The money, which comes through the Coronavirus Aid, Relief and Economic Security Act, was part of the Governor’s Emergency Education Relief Fund, which was described as an “emergency block grant” for governors to address individual states’ needs, according to the news release.
The state will put $12 million toward the “Learn Anywhere Oklahoma” initiative, which reportedly will help districts access digital content, including advanced placement courses. Stitt said the initiative will help ensure that classes continue despite limitations amid the COVID-19 pandemic.
“During these unprecedented times, while we must take the necessary precautions to slow the spread of the virus and keep our vulnerable populations safe, we must also prioritize our students’ learning,” Stitt said. “Learn Anywhere OK accomplishes both goals.
“Additionally, should an outbreak occur, this content will allow learning to continue in a distance learning format.”
The program reportedly will be hosted through the Oklahoma Supplemental Online Course Program, where districts can purchase programming and receive support for best distance-learning practices.
In a statement, State Superintendent Joy Hofmeister commended the support for the program as part of schools’ ongoing needs in the pandemic.
“There are many pressing needs, including internet connectivity and PPE for teachers, staff and students,” Hofmeister said. “But without question the ‘Learn Anywhere’ initiative will help students all across Oklahoma continue learning during a school year filled with challenges and uncertainties.
“In the midst of the pandemic and its huge impact on education, it is critical that students have greater opportunities for virtual instruction.

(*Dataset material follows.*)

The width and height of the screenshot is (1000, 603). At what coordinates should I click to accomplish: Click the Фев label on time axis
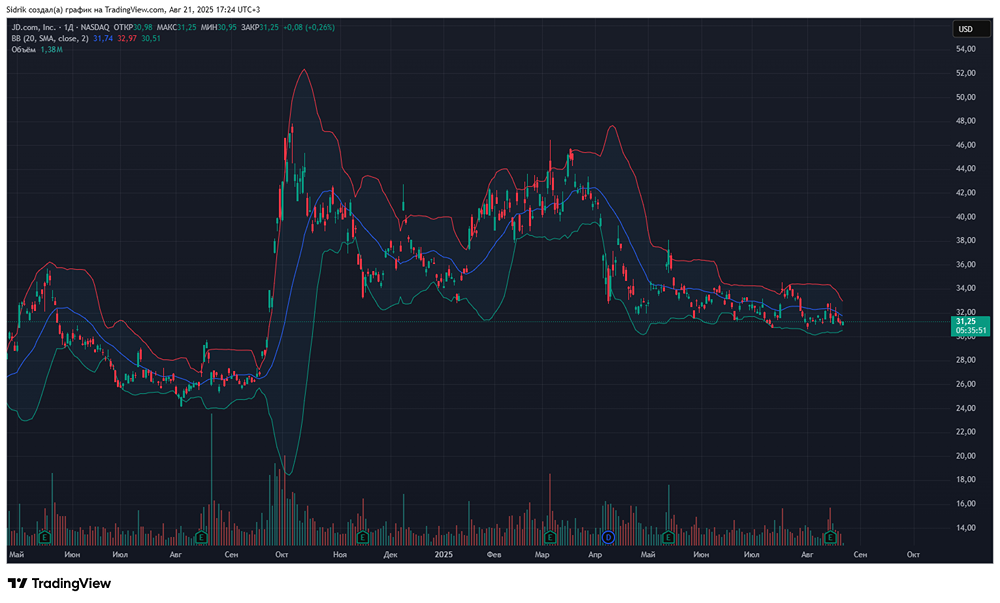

Many schools are certain to have building closures, both short-term and long-term, over the course of the upcoming school year.”
Friday’s announced relief package also included $10 million for the “Stay in School Funds,” which offer aid for low-income families whose students’ private school attendance could be threatened by COVID-19-related financial reasons.
Hofmeister previously stated her opposition to these private school scholarships and reportedly left them out of her own proposition for how to use relief money, instead wanting to see the bulk of it put toward better connectivity for school districts.
The Oklahoma Private School Accrediting Commission will oversee the program’s distribution to families, who may apply for relief beginning Aug. 1, according to a news release.
The remaining $8 million from Friday’s package reportedly will offer more than 5,000 low-income families access to grants to buy curriculum content, tutoring and technology through the “Bridge the Gap Digital Wallet” program.
Those $1,500 grants will be distributed through Every Kid Counts Oklahoma, a partnering nonprofit, on a first come, first served basis.